Just over half of New Jersey residents say their state is either an excellent (15 percent) or good (39 percent) place to call home, while 29 percent rate it only as fair and 17 percent as poor.
As the state continues to face the issue of massive outmigration, property taxes — some of the highest in the nation — has remained at the top of the list of public grievances for the better part of a decade.
“Unless you’ve had your head in the sand for the past 10 years, you know that New Jersey’s onerous property tax burden is the single most cited reason for what ails the state,” Patrick Murray, director of the independent Monmouth University Polling Institute, said. “Trenton lawmakers have avoided tackling this problem for too long, and we now see it eroding satisfaction with life in the Garden State as a whole. Given these results, it’s no surprise that more and more New Jerseysans are choosing to vote with their feet by simply moving out of the state.”

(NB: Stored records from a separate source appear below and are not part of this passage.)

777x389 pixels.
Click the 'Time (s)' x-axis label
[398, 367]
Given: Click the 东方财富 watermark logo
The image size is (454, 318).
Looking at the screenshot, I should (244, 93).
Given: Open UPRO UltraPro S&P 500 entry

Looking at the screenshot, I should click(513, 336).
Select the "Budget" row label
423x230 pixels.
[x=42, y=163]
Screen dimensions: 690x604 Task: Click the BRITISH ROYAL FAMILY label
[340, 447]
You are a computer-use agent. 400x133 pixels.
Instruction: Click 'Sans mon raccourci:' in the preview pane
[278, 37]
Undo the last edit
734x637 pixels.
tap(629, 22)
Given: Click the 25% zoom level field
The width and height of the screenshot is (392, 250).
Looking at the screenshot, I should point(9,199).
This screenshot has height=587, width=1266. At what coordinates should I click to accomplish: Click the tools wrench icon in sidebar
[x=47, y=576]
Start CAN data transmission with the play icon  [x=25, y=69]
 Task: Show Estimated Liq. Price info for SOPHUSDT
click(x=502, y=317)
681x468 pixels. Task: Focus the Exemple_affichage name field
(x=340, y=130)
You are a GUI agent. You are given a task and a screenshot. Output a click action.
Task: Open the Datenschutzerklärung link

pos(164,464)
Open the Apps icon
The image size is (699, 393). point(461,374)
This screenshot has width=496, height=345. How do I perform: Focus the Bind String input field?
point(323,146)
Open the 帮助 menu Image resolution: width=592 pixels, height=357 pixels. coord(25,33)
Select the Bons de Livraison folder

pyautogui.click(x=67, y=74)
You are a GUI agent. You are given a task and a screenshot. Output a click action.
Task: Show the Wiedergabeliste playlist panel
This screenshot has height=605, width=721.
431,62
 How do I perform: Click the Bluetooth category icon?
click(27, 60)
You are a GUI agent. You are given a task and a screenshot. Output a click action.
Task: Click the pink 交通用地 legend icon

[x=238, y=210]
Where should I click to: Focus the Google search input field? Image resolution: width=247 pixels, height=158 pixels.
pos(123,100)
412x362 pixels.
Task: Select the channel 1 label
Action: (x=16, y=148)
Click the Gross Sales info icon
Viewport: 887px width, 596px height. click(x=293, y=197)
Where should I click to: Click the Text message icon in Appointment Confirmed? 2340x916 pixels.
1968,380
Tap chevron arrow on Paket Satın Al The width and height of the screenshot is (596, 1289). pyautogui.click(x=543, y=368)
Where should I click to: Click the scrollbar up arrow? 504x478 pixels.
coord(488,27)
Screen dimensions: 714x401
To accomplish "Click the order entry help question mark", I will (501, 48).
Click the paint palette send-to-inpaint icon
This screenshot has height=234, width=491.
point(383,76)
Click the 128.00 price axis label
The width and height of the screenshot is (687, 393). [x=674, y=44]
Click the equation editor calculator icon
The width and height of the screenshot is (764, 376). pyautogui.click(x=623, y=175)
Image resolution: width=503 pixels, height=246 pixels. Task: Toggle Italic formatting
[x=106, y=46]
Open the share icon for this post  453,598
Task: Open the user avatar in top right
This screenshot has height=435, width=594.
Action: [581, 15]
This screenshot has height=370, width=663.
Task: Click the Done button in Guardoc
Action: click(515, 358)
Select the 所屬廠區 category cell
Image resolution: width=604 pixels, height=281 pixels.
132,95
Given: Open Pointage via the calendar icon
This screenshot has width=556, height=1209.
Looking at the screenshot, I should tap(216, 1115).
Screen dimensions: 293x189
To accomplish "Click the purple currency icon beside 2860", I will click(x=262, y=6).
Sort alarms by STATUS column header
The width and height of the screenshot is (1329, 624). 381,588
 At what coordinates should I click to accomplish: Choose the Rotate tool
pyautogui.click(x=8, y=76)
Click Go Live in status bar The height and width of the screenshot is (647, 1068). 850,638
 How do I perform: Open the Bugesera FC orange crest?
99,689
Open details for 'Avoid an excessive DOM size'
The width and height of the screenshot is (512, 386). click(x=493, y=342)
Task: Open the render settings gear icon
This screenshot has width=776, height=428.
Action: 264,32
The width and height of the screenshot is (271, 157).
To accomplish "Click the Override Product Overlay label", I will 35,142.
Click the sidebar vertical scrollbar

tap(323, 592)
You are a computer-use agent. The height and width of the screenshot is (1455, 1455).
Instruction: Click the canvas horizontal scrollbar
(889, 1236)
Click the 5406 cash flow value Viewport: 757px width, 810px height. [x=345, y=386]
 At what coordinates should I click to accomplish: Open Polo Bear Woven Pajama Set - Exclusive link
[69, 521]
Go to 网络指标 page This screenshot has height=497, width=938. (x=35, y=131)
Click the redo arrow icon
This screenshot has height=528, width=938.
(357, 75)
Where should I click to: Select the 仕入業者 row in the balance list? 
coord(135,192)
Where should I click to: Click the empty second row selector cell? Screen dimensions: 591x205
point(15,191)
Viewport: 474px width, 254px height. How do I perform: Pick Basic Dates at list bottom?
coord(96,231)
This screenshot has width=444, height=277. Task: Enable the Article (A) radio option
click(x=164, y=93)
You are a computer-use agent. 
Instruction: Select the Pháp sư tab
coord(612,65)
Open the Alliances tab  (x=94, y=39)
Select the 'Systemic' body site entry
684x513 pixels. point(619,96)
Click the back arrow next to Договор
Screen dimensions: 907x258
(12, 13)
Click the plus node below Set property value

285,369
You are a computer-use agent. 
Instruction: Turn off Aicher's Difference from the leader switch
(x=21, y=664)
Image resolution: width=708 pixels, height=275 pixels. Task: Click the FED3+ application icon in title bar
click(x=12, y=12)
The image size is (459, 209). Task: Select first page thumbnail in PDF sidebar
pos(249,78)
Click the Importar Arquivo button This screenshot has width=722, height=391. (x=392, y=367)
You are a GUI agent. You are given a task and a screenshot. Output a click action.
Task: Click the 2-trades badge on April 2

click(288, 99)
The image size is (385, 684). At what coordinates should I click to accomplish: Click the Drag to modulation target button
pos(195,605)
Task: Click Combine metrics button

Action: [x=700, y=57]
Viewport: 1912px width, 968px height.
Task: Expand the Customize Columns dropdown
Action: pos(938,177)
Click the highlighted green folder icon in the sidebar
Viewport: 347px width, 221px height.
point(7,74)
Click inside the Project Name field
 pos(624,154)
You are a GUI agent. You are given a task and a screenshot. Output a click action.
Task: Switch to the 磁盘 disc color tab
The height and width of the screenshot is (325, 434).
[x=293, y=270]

Nearly 45 percent of respondents named property taxes as one of the most important issues facing the state right now. Nearly 25 percent cited other taxes, while 16 percent cited education, 14 percent cited jobs, the economy and cost of living, or transportation infrastructure, and 12 percent cited crime, guns and drugs.
The quality of life index score took the biggest hit in the central part of the state, going from +35 last year to +18 currently in Monmouth, Ocean, Mercer, Middlesex and Union counties. Hunterdon, Morris, and Somerset counties maintain the highest score at +34, while Essex and Hudson have the lowest score at +8.
The index potentially can range from -100 to +100.